At first he met with no success, and he learned, incidentally, that General Waller had built a new gun, the merits of which he was also anxious to show.

"It's a sort of rivalry between us," said Tom to Ned.

But, in a way, fortune favored our hero. For when General Waller tested his new gun, though it did not burst, it did not come up to expectations, and its range was not as great as some of the weapons already in use.

Then, too, Captain Badger acted as Tom's friend at court. He "pulled wires" to good advantage, and at last the government sent word that one of the ordnance officers would be present on a certain day to witness the tests.

"I wish the whole board had come," said Tom. "Probably they have only sent a young fellow, just out of West Point, who will turn me down.

"But I'm going to give him the surprise of his life; and if he doesn't report favorably, and insist on the whole board coming out here, I'll be much disappointed."

Tom made his preparations carefully, and certainly Captain Waydell, the young officer who came to represent Uncle Sam, was impressed. Tom sent shell after shell, heavily charged, against the side of the mountain. Great holes and gashes were torn in the earth. The gun even exceeded the range of thirty miles. And the heaviest armor plate that could be procured was to the projectiles of the giant cannon like cheese to a revolver bullet.

"It's great, Mr. Swift! Great!" declared the young captain. "I shall strongly recommend that the entire board see this test." And when Tom let him fire the gun himself the young man was more than delighted.

He was as good as his word, and a week later the entire ordnance board, from the youngest member to the grave and grizzled veterans, were present to witness the test of Tom's giant cannon.

It is needless to say that it was successful. Tom and Ned, not to mention Mr. Damon, Koku and every loyal member of the steel working gang, saw to it that there was no hitch. The solid shots were regarded with wonder, and when the explosive one was sent against the hillside, making a geyser of earth, the enthusiasm was unbounded.

"We shall certainly recommend your gun, Mr. Swift," declared the Chief of Staff. "It does just what we want it to do, and we have no doubt that Congress will appropriate the money for several with which to fortify the Panama Canal."

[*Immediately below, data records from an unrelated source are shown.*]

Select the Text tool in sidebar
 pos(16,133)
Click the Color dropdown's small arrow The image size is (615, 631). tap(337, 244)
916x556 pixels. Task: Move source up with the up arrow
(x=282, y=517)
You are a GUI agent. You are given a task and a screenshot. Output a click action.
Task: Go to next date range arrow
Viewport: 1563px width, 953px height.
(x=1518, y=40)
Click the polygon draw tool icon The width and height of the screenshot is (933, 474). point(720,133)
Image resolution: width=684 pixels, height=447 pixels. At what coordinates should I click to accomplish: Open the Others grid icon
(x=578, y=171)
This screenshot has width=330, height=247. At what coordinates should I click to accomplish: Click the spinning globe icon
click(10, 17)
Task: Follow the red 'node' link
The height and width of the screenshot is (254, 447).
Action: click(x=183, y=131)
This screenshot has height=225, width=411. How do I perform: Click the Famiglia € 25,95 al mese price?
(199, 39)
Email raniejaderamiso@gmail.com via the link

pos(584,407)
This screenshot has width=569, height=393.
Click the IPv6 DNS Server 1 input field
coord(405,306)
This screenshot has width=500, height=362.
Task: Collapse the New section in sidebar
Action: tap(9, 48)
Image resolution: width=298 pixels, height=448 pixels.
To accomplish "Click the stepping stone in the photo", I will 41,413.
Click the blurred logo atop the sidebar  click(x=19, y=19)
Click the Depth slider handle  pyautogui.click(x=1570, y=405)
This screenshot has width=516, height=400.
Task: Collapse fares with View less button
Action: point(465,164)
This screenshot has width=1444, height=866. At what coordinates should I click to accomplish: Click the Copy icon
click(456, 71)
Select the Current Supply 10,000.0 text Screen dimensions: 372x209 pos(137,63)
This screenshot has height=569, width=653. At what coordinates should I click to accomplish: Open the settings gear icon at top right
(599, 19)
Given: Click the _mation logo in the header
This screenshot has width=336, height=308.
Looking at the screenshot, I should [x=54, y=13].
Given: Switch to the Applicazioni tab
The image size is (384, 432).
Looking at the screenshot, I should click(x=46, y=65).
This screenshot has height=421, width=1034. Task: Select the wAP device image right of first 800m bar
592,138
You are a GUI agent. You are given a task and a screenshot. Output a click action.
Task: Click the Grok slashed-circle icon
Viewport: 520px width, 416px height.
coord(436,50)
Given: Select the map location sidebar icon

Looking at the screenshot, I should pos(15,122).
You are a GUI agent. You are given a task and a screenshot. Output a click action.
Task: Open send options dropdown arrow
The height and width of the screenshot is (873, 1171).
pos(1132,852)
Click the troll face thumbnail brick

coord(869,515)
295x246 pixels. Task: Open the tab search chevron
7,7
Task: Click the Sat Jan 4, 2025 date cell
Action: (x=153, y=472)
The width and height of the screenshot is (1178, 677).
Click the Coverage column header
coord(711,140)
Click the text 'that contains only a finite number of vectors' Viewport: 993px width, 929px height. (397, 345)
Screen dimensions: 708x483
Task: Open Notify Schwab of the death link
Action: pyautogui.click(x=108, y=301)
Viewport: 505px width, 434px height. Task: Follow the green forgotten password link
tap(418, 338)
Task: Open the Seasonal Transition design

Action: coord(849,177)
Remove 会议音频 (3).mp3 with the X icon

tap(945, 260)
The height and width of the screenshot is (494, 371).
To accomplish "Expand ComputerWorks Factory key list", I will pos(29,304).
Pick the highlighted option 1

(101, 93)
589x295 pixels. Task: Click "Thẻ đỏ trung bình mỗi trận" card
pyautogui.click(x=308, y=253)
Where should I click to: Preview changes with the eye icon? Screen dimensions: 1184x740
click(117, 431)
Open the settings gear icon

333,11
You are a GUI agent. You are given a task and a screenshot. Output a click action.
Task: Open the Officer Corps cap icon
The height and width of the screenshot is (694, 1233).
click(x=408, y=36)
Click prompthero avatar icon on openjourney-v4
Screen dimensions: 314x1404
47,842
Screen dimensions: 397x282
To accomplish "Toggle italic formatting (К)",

"The gun is most wonderful," spoke a voice with a German accent. "It is surprising!"

Tom and Ned both started. They saw an officer, evidently a foreigner, resplendent in gold trimmings, and with many medals, standing near the secretary of the ordnance board.

"Yes, General von Brunderger," agreed the chief, "it is a most timely invention. Mr. Swift, allow me to present you to General von Brunderger, of the German army, who is here learning how Uncle Sam does things."

Tom bowed and shook hands. He glanced sharply at the German, but was sure he had never seen him before. Then all the board, and General von Brunderger, who, it appeared, was present as an invited guest, examined the big cannon critically, while Tom explained the various details.